Na semifinal do Brasileirão de 1995, o Fluminense venceu a primeira partida por 4 x 1 e, no segundo jogo, o Santos foi buscar a classificação vencendo por 5 x 2 no Pacaembu. “Eu tinha montado aquela equipe em 94 e depois chegou o Cabralzinho no ano seguinte. Como revertemos aquela vantagem em 95, temos totais condições de fazer o mesmo neste domingo”, disse Serginho Chulapa, lembrando que um placar de 2 x 0 em cima do São Caetano dá o título ao Peixe.
O auxiliar-técnico de Wanderley Luxemburgo também transmitiu calma para o elenco. “Não precisamos ir afobados. Respeitamos muito o São Caetano, mas temos os 90 minutos para fazer dois gols. Temos de atacar com inteligência porque, se sofrermos um lá atrás, as coisas ficarão ainda mais complicadas”, disse Chulapa.
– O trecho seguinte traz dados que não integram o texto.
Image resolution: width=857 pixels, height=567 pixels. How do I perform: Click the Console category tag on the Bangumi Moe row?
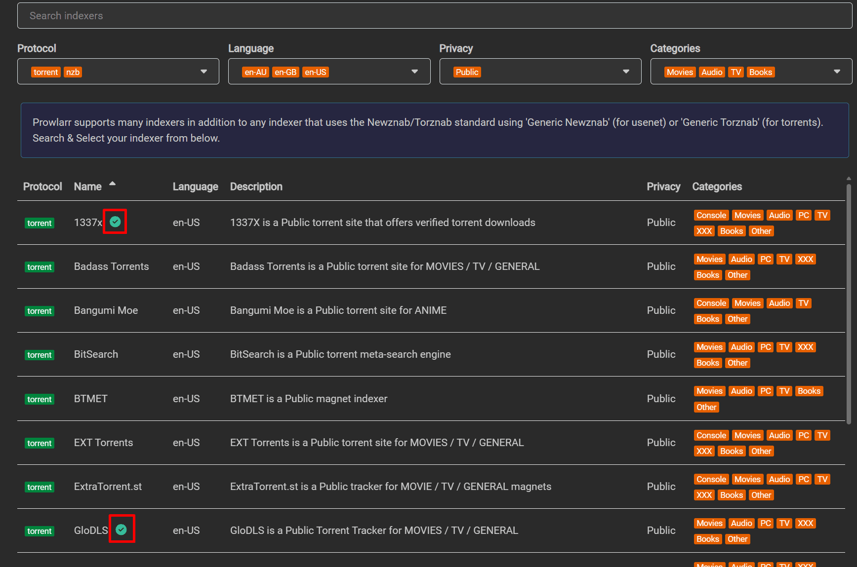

Levemente resfriado, o atacante Marcos Aurélio espera voltar a balançar as redes neste Campeonato Paulista. Seu último gol foi marcado no dia 8 de abril, contra o Noroeste. “Se Deus quiser, o gol voltará a sair. Vamos com tranqüilidade ao ataque”, disse o jogador. O Santos não marcou gols nos últimos três jogos da competição regional e precisa acabar com o jejum para ficar com a taça.